**** SUPPLIED INFORMATION ****
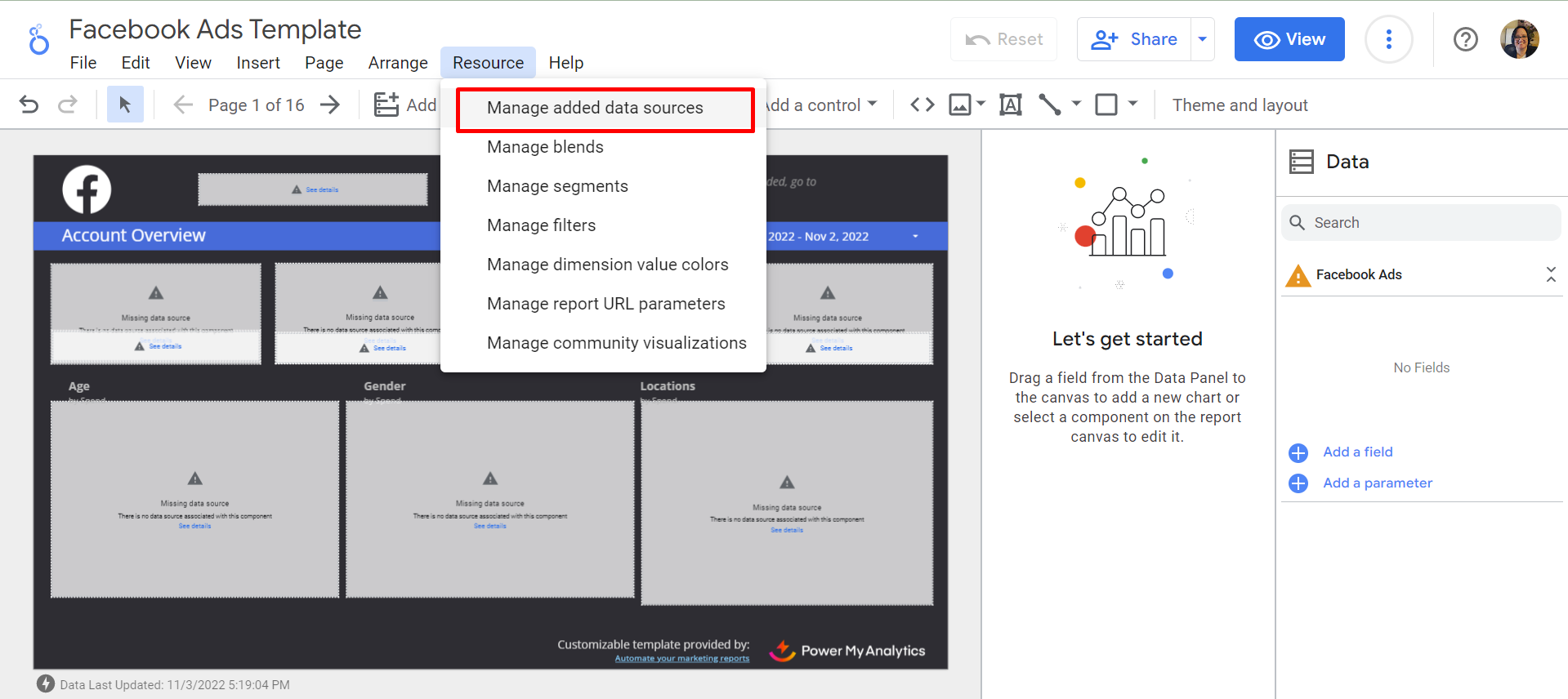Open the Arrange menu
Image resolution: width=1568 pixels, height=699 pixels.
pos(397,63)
****
**** SUPPLIED INFORMATION ****
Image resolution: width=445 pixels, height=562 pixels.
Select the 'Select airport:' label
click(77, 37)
****
**** SUPPLIED INFORMATION ****
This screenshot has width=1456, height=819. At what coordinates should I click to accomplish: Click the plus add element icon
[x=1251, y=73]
****
**WHAT YOU WILL DO**: Reproduce word for word the part of the records that opens with the line containing "Open the Arrange menu" and closes with the line containing "pos(397,63)". Leave any pictures out of your answer.

**TASK RESULT**:
Open the Arrange menu
Image resolution: width=1568 pixels, height=699 pixels.
pos(397,63)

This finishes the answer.